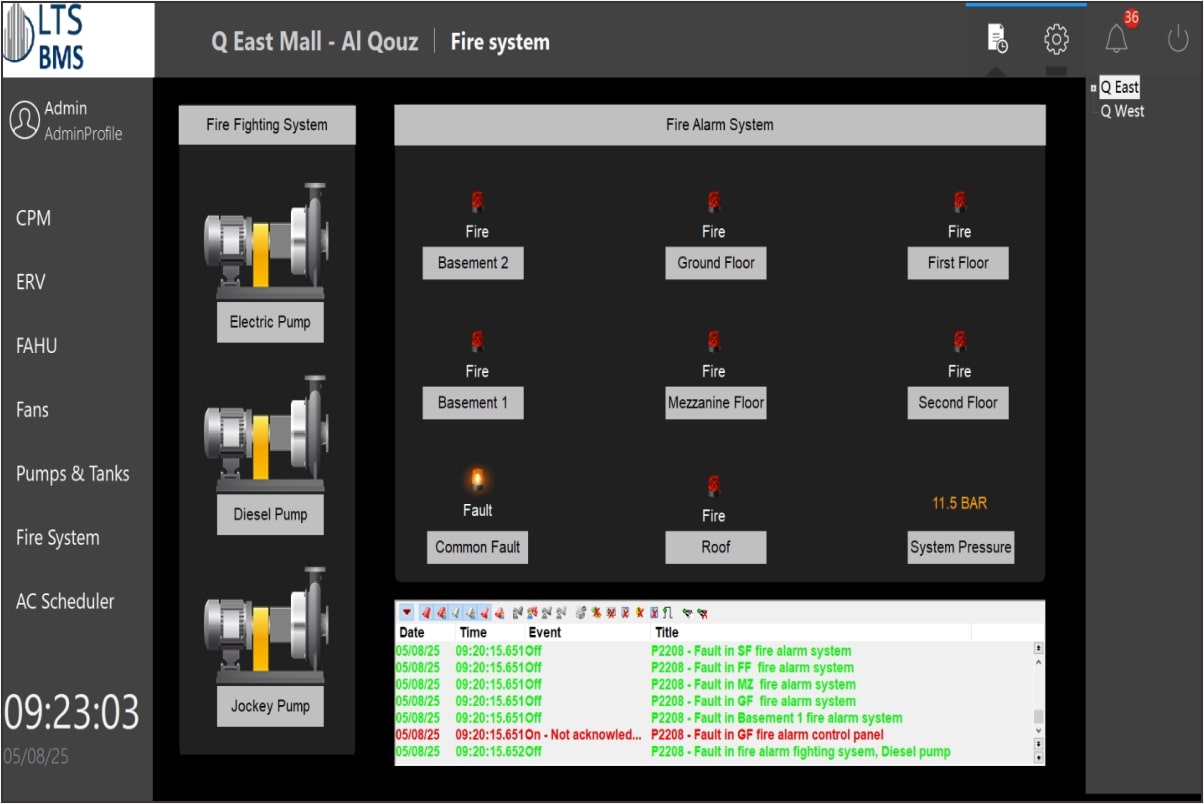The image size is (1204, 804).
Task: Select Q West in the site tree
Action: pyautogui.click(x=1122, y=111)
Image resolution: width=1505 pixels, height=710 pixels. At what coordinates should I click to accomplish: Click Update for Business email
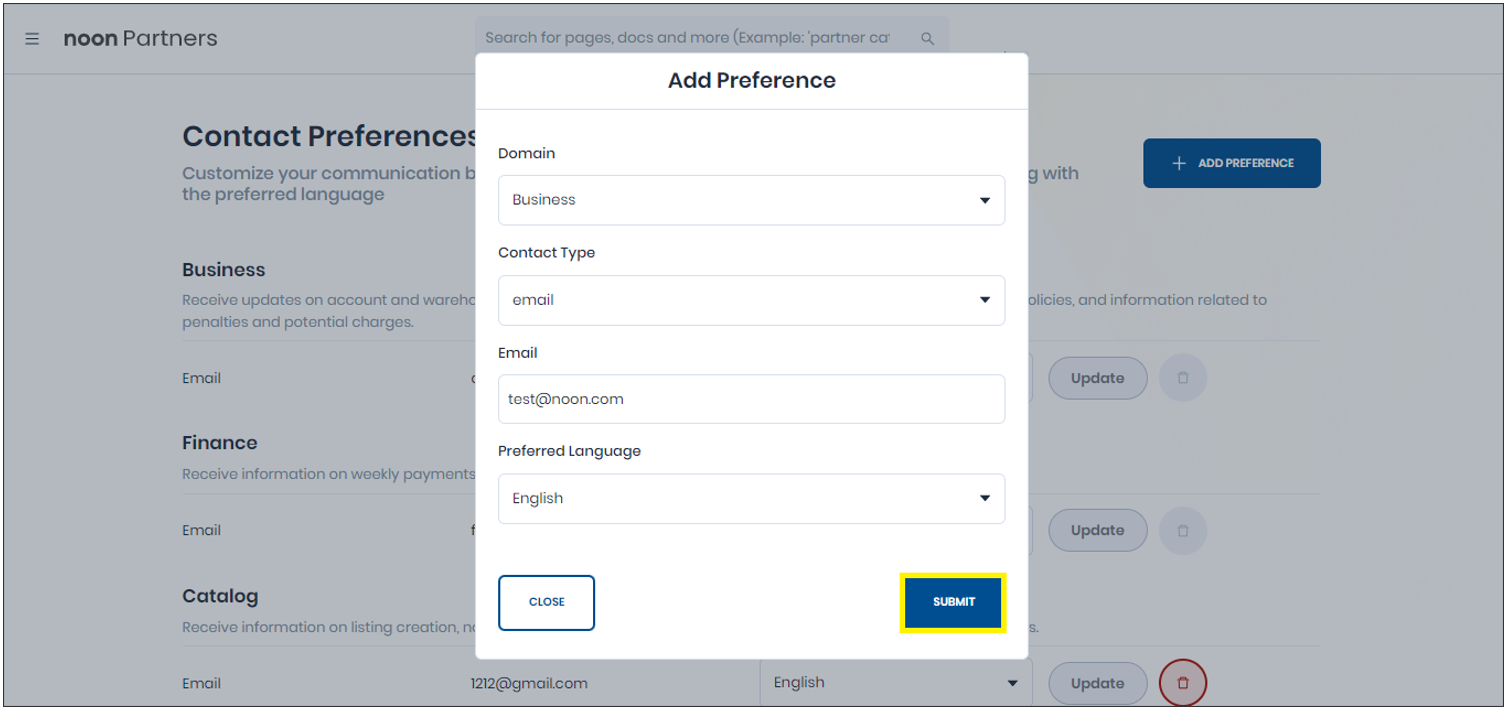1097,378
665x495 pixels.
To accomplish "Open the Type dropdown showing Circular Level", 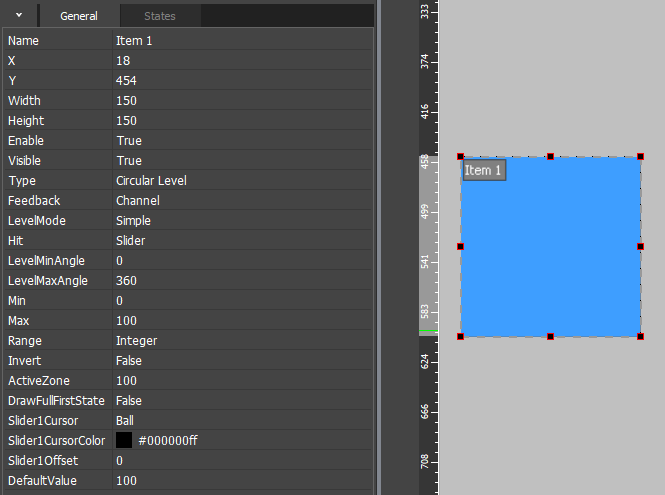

* **Task to complete**
Set out, exactly as given, the line that contains "665x495 pixels." along with each line after it through the end of the records above; omit the pictures.

* **Output below**
665x495 pixels.
To accomplish "Open the Type dropdown showing Circular Level", 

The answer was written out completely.